I reached for my cell phone. I told the detectives watching me I’d inform The Times of the mismanagement. They offered me a job for my silence: go to DC, make sure the president hands over the money promised. They had doubts, too.

I sent my son Ya Ya. They thought he was a sniper, then decided he was a terrorist. Sent him to Guantanamo Bay. I sent the Bill of Rights with the family lawyer. He’s now in the cell next door.

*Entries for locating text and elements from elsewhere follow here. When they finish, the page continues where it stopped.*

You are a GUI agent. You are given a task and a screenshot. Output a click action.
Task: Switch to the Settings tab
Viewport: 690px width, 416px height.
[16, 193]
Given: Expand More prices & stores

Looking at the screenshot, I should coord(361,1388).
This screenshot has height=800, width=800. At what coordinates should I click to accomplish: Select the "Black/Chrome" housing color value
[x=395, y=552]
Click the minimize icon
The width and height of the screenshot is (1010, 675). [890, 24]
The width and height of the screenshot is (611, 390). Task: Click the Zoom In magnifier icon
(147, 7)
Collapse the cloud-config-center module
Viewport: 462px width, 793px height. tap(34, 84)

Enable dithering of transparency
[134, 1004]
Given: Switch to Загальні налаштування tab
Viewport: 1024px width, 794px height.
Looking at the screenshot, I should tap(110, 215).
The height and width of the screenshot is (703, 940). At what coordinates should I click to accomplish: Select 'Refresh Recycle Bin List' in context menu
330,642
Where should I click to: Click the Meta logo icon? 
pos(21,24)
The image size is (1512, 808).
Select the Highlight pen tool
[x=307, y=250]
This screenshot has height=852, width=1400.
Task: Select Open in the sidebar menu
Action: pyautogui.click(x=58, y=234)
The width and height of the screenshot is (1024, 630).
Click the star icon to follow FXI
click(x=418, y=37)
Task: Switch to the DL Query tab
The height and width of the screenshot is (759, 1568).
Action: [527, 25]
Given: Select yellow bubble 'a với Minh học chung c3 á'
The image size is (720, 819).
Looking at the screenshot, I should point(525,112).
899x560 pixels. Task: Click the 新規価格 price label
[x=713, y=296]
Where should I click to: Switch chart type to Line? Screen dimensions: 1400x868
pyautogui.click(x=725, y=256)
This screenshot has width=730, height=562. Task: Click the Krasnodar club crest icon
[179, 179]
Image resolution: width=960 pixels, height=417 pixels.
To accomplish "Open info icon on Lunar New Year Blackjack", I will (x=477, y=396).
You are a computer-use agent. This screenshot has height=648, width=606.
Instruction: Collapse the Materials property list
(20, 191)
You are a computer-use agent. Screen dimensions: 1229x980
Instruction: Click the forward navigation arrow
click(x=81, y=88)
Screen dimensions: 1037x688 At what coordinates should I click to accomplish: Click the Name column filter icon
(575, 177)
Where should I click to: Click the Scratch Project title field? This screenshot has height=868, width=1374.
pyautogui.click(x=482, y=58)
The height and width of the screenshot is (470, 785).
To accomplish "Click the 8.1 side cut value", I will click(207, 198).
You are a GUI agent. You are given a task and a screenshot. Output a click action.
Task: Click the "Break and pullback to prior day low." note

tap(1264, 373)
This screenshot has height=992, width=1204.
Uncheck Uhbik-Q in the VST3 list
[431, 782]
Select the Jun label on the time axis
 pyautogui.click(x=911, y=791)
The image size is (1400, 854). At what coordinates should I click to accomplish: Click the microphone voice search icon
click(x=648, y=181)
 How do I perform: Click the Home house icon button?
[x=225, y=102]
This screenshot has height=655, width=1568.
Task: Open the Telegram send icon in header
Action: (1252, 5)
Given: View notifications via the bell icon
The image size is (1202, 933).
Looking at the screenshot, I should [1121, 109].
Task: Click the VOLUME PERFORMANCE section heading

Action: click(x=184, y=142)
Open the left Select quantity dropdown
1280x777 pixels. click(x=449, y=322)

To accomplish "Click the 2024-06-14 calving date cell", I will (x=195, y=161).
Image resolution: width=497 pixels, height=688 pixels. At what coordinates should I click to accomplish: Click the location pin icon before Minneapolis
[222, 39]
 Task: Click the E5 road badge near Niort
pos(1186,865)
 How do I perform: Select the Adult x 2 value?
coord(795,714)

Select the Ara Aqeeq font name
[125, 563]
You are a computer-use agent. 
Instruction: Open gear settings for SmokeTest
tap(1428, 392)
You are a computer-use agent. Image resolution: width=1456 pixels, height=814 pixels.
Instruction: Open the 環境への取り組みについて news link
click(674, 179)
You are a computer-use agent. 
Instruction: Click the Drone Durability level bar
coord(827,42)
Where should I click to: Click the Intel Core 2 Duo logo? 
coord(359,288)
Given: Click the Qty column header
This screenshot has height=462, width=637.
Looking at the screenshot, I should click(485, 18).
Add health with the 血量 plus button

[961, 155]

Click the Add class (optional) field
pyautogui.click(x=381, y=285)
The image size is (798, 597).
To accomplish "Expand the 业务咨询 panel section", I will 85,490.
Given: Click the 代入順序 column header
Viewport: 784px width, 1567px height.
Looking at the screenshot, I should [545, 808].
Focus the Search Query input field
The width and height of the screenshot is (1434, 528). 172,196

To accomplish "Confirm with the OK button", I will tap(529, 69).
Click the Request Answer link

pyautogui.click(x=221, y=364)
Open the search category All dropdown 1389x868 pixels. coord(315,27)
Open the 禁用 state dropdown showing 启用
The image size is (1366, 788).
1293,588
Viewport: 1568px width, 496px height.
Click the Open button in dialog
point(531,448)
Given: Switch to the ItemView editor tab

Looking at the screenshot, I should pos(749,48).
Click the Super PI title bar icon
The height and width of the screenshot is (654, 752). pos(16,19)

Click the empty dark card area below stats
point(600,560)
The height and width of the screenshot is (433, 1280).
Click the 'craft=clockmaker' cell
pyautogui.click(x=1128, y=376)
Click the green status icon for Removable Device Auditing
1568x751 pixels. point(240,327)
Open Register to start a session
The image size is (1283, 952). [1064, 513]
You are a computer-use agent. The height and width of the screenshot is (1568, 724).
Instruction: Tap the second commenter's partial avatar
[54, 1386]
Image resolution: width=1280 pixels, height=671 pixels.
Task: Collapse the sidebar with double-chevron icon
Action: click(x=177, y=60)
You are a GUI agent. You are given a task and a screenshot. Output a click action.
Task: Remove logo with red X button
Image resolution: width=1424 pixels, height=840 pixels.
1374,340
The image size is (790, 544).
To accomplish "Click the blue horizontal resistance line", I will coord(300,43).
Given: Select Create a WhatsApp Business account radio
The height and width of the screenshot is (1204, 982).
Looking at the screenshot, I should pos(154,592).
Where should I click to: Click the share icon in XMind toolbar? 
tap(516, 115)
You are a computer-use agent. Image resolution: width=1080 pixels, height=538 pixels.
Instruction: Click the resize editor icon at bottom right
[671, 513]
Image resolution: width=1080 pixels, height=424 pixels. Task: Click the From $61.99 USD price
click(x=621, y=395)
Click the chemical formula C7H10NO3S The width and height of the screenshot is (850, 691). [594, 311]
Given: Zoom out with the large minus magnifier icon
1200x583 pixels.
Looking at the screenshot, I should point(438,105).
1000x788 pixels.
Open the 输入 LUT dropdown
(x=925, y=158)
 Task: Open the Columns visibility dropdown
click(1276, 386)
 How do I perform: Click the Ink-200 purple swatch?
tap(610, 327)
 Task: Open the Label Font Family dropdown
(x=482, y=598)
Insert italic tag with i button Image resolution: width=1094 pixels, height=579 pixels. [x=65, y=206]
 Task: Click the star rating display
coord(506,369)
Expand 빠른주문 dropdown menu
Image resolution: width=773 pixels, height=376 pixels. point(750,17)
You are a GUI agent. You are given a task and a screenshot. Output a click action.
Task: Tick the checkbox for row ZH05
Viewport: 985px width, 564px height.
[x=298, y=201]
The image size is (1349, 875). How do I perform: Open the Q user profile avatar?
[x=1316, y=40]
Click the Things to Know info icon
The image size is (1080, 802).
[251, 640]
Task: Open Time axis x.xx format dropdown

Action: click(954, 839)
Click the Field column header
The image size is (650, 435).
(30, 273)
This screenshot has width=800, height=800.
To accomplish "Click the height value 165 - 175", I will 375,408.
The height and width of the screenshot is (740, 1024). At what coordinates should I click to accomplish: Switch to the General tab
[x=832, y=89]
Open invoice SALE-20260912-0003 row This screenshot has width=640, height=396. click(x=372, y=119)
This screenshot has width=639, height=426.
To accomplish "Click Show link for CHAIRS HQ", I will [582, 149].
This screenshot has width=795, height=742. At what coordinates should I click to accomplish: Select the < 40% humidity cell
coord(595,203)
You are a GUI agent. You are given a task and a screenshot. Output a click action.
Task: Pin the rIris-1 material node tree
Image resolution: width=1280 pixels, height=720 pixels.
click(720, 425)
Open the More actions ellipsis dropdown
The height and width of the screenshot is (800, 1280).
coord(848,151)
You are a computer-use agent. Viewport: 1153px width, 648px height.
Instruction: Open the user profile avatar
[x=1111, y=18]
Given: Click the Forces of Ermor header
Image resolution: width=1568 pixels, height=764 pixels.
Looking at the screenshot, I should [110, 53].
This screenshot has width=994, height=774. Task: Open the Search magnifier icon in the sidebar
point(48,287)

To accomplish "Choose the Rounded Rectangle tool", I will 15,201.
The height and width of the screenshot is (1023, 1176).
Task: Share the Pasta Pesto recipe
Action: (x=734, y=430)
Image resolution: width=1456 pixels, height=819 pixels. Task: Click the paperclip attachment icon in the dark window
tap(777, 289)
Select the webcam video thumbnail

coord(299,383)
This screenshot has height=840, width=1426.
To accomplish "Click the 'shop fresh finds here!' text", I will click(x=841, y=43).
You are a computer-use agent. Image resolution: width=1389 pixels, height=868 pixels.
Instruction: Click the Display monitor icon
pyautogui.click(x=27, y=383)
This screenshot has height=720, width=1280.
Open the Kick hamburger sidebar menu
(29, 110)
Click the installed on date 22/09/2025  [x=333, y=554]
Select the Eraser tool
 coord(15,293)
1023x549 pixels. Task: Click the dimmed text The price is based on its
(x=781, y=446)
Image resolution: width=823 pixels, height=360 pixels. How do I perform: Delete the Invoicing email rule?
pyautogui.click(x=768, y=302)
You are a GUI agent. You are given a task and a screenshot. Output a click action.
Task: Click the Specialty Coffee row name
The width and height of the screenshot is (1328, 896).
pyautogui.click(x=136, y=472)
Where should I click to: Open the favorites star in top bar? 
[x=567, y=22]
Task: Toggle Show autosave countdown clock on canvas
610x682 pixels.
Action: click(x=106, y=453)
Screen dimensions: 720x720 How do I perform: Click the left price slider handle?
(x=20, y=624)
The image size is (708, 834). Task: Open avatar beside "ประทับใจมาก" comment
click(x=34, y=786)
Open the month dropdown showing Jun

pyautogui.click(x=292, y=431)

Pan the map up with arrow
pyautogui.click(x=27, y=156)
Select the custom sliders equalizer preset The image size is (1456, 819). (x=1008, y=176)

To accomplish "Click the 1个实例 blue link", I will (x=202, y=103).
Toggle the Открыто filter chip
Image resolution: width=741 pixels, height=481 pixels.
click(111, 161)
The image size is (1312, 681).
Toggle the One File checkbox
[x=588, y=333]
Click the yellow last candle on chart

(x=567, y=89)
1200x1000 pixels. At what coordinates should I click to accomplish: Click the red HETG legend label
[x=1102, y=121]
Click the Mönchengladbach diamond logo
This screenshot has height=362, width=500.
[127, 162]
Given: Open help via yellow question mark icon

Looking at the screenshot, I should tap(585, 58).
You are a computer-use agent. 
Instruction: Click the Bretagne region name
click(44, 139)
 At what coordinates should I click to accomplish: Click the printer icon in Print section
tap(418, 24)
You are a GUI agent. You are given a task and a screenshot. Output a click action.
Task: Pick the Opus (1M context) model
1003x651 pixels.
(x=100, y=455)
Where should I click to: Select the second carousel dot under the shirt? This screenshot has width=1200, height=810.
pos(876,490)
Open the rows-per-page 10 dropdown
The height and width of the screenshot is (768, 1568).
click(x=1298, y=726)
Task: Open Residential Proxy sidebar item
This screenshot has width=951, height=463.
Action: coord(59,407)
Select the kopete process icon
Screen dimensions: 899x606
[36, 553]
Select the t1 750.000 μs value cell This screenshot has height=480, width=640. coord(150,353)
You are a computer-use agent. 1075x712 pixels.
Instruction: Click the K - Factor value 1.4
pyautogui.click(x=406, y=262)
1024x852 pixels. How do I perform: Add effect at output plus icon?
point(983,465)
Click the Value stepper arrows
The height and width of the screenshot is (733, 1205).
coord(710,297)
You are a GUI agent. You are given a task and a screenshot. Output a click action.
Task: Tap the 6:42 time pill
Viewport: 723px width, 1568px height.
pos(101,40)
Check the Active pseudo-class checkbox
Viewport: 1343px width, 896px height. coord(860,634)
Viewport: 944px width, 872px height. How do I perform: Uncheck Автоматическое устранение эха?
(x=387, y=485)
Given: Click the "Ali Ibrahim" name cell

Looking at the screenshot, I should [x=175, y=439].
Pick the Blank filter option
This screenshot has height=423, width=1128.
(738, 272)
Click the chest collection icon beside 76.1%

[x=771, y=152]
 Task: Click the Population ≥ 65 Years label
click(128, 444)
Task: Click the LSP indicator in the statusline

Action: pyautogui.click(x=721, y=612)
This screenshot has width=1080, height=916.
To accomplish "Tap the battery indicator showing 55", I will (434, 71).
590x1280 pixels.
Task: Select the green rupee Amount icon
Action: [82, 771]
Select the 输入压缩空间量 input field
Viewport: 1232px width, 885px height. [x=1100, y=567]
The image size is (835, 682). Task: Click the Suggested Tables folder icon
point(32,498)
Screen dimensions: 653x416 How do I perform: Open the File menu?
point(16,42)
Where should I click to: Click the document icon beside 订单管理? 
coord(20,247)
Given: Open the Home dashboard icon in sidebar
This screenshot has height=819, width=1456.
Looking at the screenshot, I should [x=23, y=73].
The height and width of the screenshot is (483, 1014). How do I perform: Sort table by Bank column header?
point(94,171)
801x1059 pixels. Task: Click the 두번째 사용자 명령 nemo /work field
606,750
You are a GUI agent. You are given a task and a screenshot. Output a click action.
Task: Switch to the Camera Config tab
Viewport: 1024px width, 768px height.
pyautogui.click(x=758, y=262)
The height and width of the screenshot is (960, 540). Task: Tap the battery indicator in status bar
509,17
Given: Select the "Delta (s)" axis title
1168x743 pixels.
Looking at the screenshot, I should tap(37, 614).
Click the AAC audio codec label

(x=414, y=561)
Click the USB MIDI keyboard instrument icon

So I went myself to find out where all the money was going. I met with Admiral Poindexter. I came back to tell the new mayor his internet access wasn’t safe. He said he was having problems, not to hak him a chaynik. Enshallah, I knew the Yiddish! What’s a mother to do? I kept quiet.

Problem is my younger son Abdul is a doctor working in Africa on the malaria epidemic. He was so happy to hear the president pledge millions for AIDS on the State of the Union address. Problem is, they didn’t allocate any new money. They just bled his budget to nothing. Now he’s sick from the malaria and can get no medicine.

What’s a mother to do? I told the mayor about the president. He gave me a new job. With a web site and everything. MAW: Mothers Against Worry.

Every day I get a new worry: anthrax, bridge and tunnel delays, iodide pills, duct tape, Maureen Dowd, the subways, the protestors.

I’m still waiting on my first check. What do they tell me? What else? “Don’t worry.”

I tell them, “I hear you. I’m a professional.”